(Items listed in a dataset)
+ + + +
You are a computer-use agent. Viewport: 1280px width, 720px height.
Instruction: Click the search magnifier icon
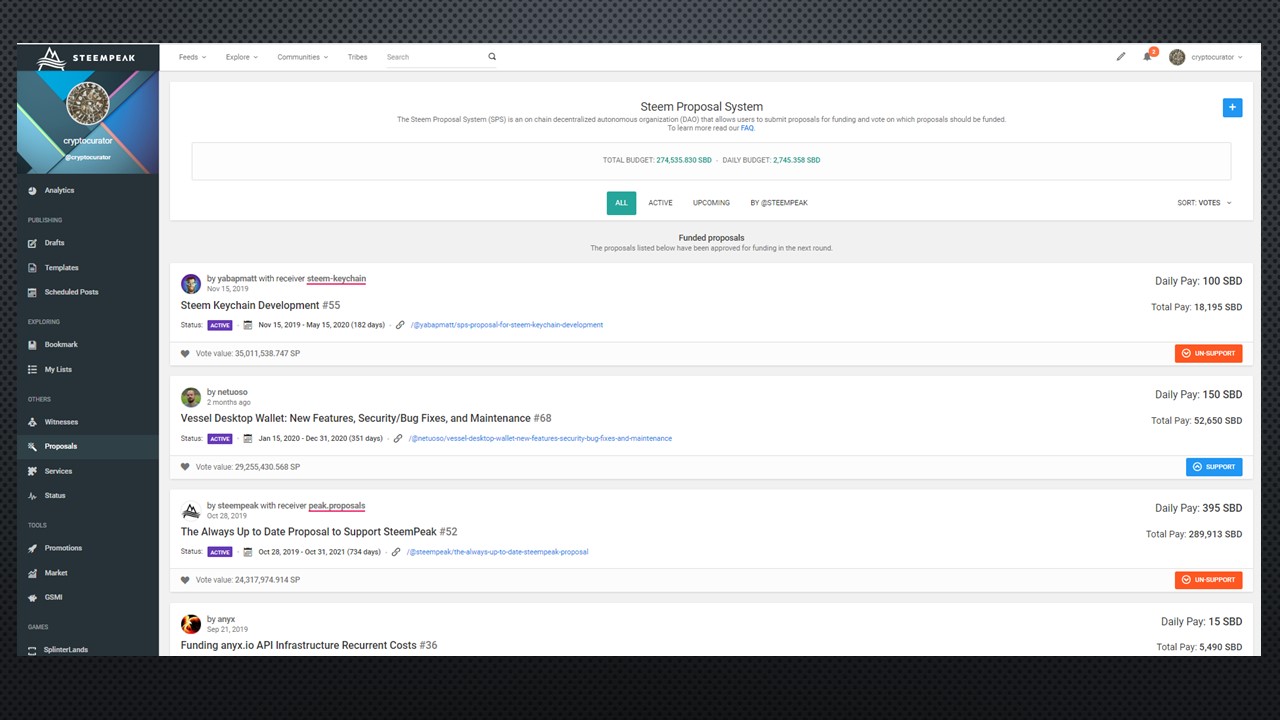[x=492, y=57]
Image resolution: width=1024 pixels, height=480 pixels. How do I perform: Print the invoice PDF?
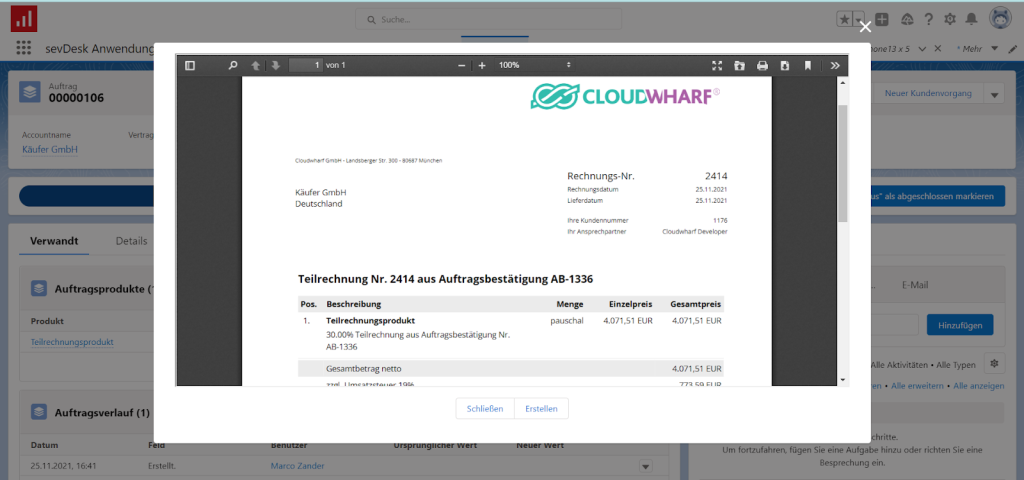pyautogui.click(x=762, y=66)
+ + + +
_What you need to do_.
Please repeat every line of the listing above word for word, leaving out the pictures.

_Answer below_.
You are a computer-use agent. Viewport: 1280px width, 720px height.
Instruction: Click the search magnifier icon
[x=492, y=57]
Image resolution: width=1024 pixels, height=480 pixels. How do I perform: Print the invoice PDF?
pyautogui.click(x=762, y=66)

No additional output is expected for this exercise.